As you can imagine, we at Xperlink are on a mission to find out what it means to effectively architect conversations and we ourselves ask this question what does someone make a conversation architect very seriously.

I am sure there are already dozens of academic approaches to that topic, and we have looked at some contributions from conversation theory already, in order to understand better how we can fulfill our self-imposed goal to provide a platform supporting and architecting effective and actionable conversation, as we think we should understand conversation properly to call ourselves the conversation architects...

However, as much as i am interested in elaborate and scientific analysis, i am convinced that easily understandable main features should be conveyable to make clear what a conversation architect (in some instances they are called with the more traditional term moderators) must be able to to...
My first take on this would be the following points:

1. Conciliate, Connect, Bring Together
This is topic independent and should serve as a basis to form a sort of basic trust between conversation participants, the old "break-the-ice" excercise...introduce the participants to each other, make them feel comfortable to talk and engage.

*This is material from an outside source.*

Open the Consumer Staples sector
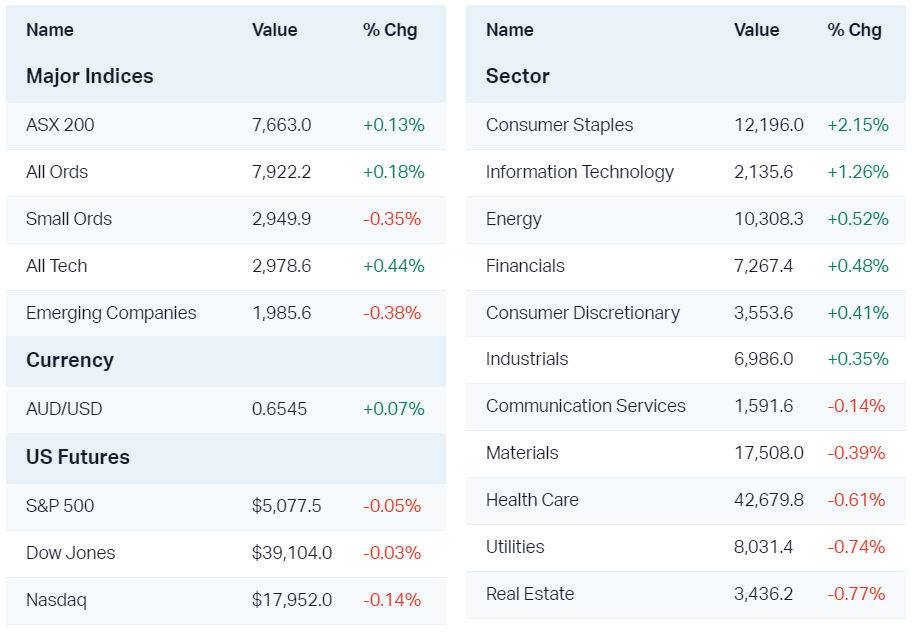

2. Care for a suitable environment
If its a physical space take care for atmosphere, for light, sound, comfortable seating, catering and obey special needs of certain participants. If its a virtual space (chatrooms, websites, phonecalls, videocalls), make sure that the way of interaction is easy to use, and especially cares for a properly method of sequencing the contributions, so that its easy for everyone to follow the process of the conversation.

3. Framing
This is the most important task of a conversation architect. A conversation without a proper scoping and framing will lead to a wild discussion where its is impossible for anyone to remember any valuable result. Its not always needed to frame a conversation with a question which has to be answered in the course of the discussion, but a well suited frame is needed in order to enable the moderator to intervent in case the talks get out of frame...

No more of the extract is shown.